The task: Word for word, set down the records and skip each picture.

Input data:
*-*-*

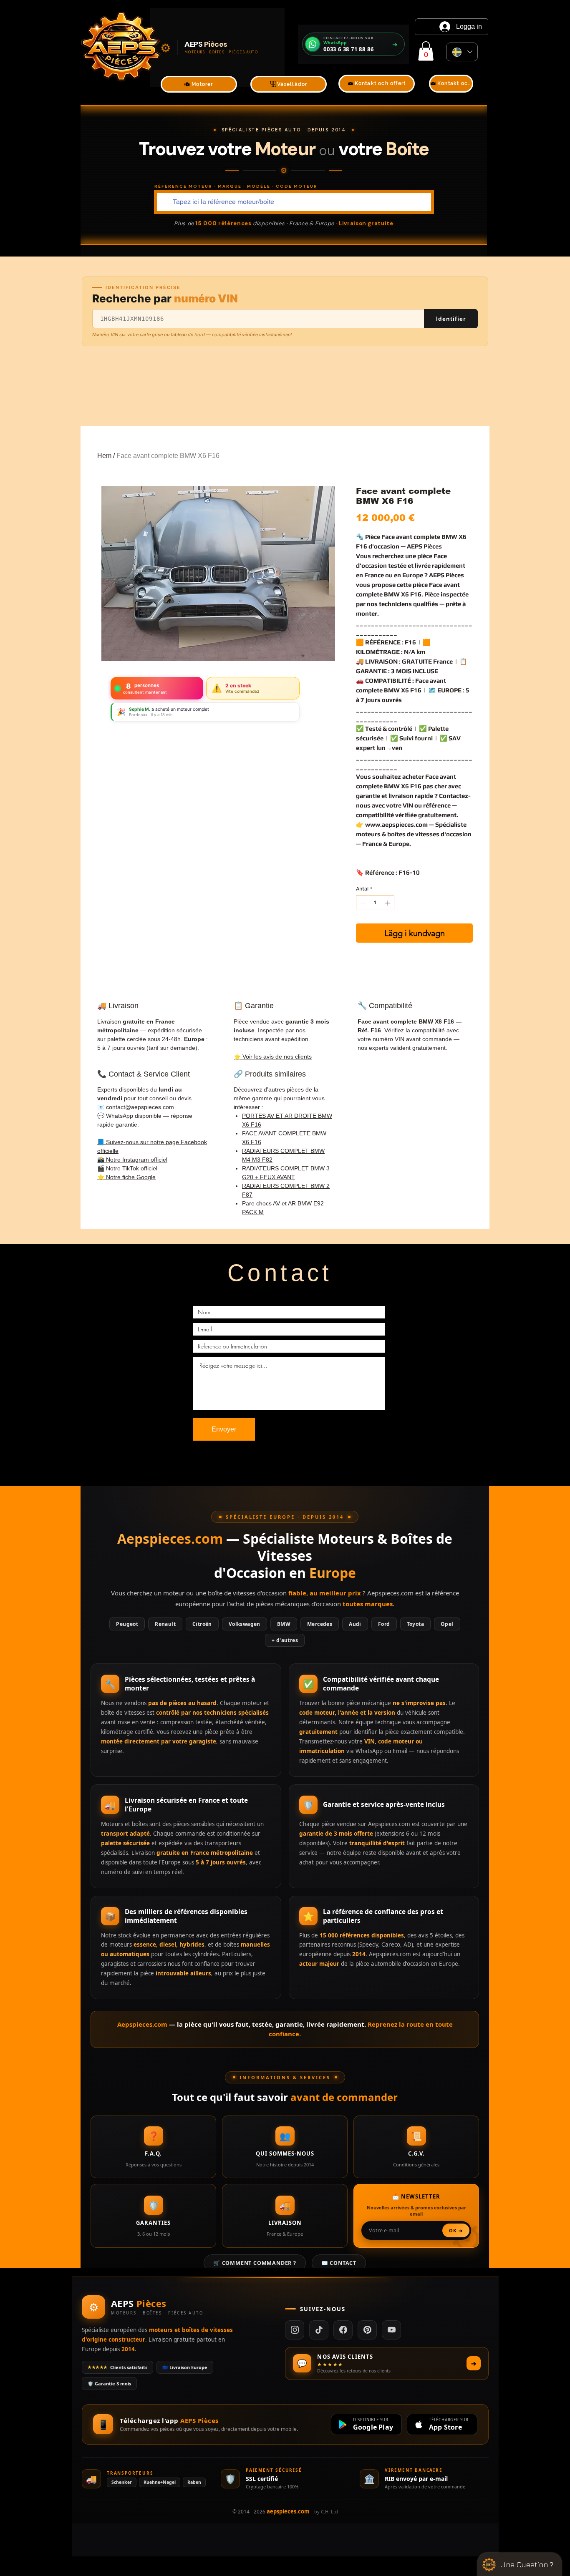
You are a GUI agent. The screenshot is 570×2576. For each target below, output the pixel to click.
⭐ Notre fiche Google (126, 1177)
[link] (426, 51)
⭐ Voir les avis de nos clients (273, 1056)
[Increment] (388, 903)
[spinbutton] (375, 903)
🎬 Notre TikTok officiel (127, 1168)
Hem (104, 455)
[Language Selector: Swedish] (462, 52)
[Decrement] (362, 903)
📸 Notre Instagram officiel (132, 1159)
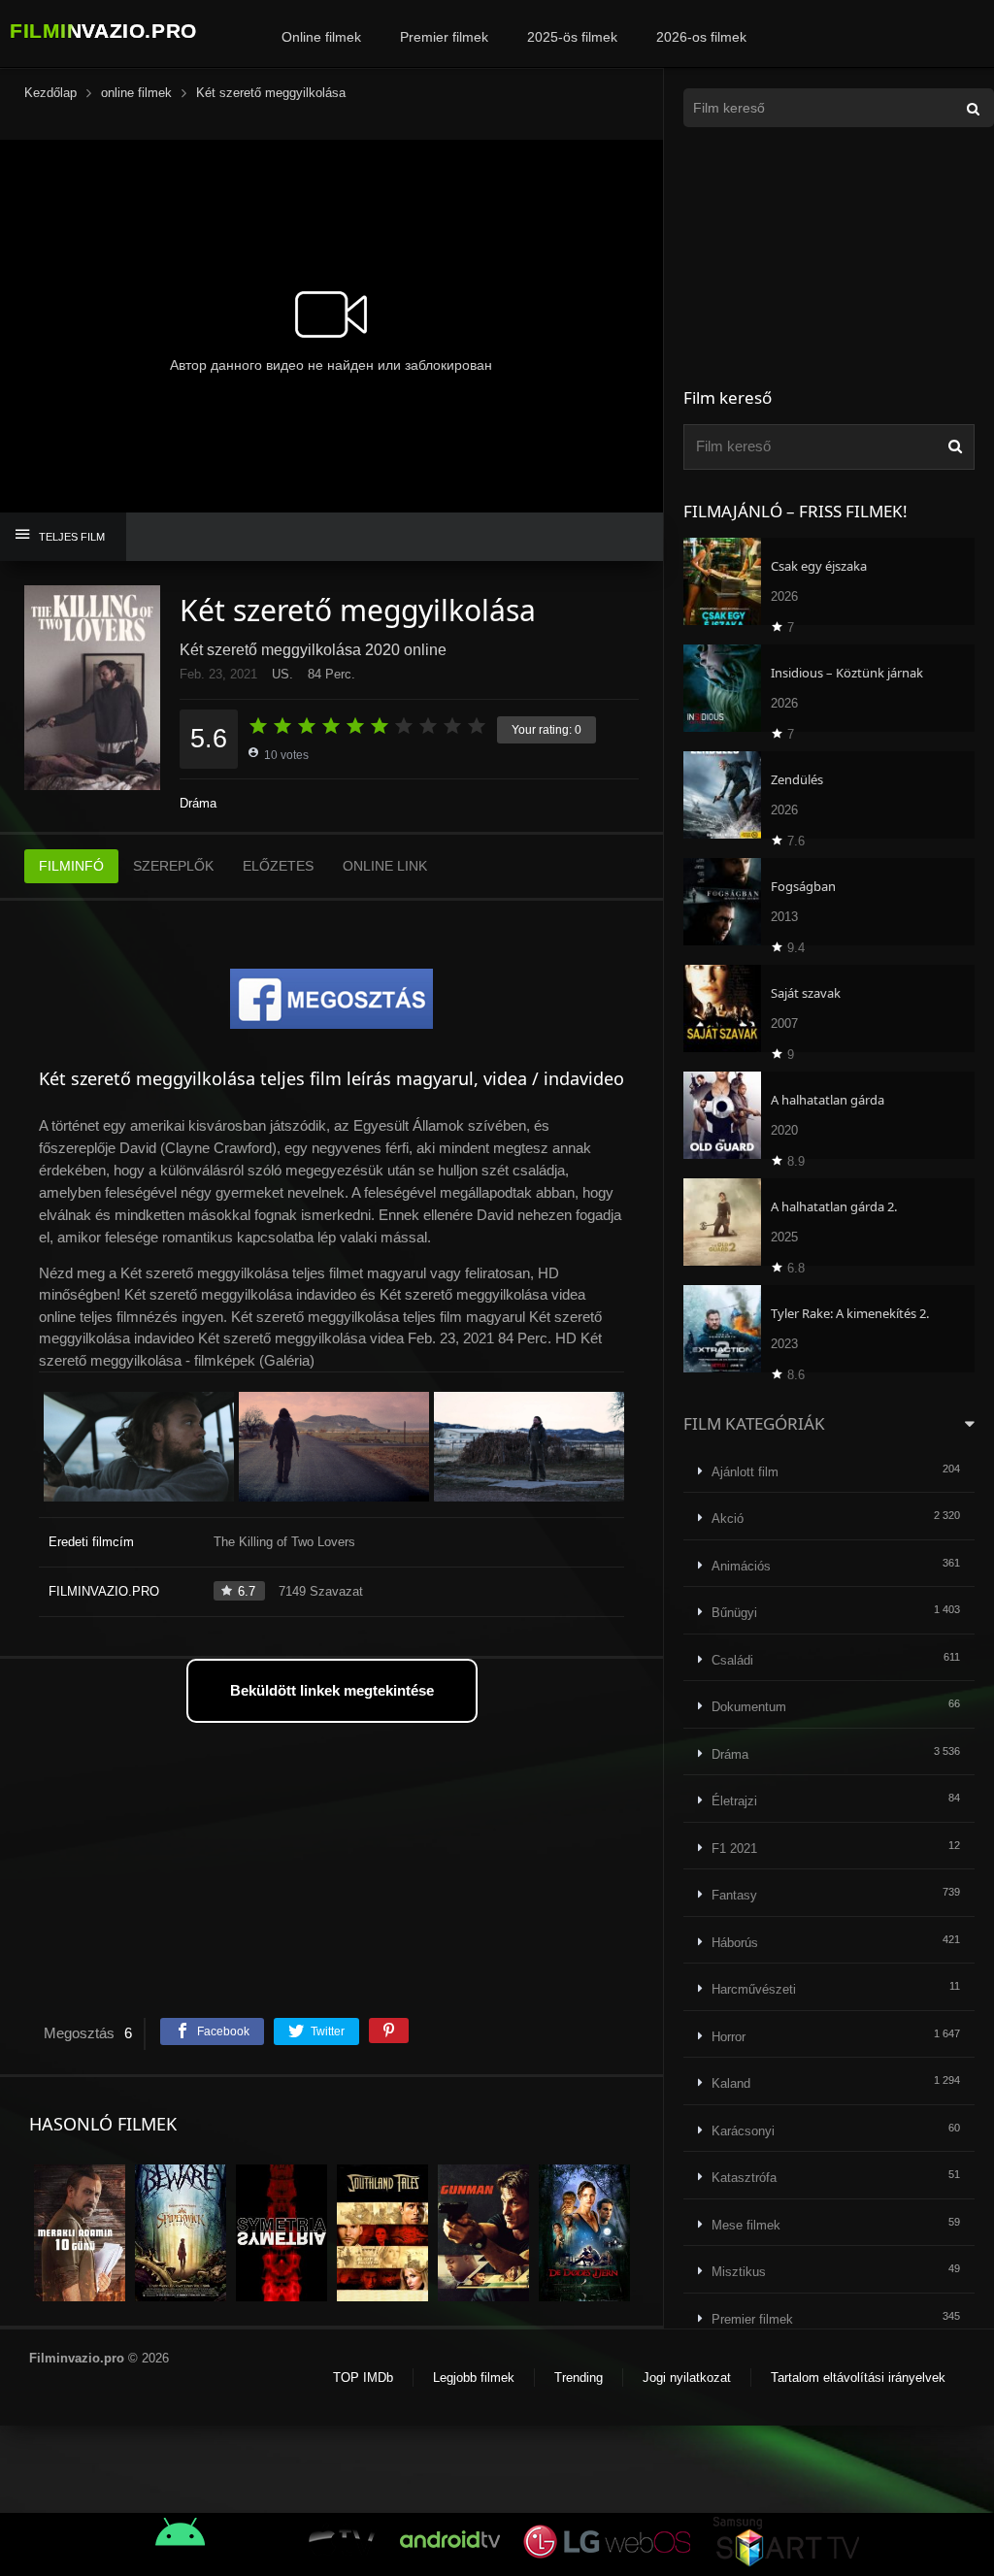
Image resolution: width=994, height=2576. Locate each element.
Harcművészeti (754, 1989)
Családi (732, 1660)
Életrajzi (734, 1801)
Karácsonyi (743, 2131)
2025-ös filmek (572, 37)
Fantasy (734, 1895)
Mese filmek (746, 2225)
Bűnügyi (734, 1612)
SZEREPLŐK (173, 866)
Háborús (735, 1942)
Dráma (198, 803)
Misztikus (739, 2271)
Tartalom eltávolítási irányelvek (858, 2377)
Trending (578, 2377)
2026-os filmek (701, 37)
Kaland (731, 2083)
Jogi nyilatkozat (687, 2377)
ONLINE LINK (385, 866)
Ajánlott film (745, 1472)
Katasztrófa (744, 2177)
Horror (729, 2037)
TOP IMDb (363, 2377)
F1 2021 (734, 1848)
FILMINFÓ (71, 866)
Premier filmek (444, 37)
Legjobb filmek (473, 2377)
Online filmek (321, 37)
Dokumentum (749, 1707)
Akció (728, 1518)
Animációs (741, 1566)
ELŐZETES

*-*-*

Response area:
You are a GUI agent. The screenshot is 570×2576. For each target below, output the pixel to click.
⭐ Notre fiche Google (126, 1177)
[link] (426, 51)
⭐ Voir les avis de nos clients (273, 1056)
[Increment] (388, 903)
[spinbutton] (375, 903)
🎬 Notre TikTok officiel (127, 1168)
Hem (104, 455)
[Language Selector: Swedish] (462, 52)
[Decrement] (362, 903)
📸 Notre Instagram officiel (132, 1159)
Image resolution: width=994, height=2576. Locate each element.
Harcművészeti (754, 1989)
Családi (732, 1660)
Életrajzi (734, 1801)
Karácsonyi (743, 2131)
2025-ös filmek (572, 37)
Fantasy (734, 1895)
Mese filmek (746, 2225)
Bűnügyi (734, 1612)
SZEREPLŐK (173, 866)
Háborús (735, 1942)
Dráma (198, 803)
Misztikus (739, 2271)
Tartalom eltávolítási irányelvek (858, 2377)
Trending (578, 2377)
2026-os filmek (701, 37)
Kaland (731, 2083)
Jogi nyilatkozat (687, 2377)
ONLINE LINK (385, 866)
Ajánlott film (745, 1472)
Katasztrófa (744, 2177)
Horror (729, 2037)
TOP IMDb (363, 2377)
F1 2021 (734, 1848)
FILMINFÓ (71, 866)
Premier filmek (444, 37)
Legjobb filmek (473, 2377)
Online filmek (321, 37)
Dokumentum (749, 1707)
Akció (728, 1518)
Animációs (741, 1566)
ELŐZETES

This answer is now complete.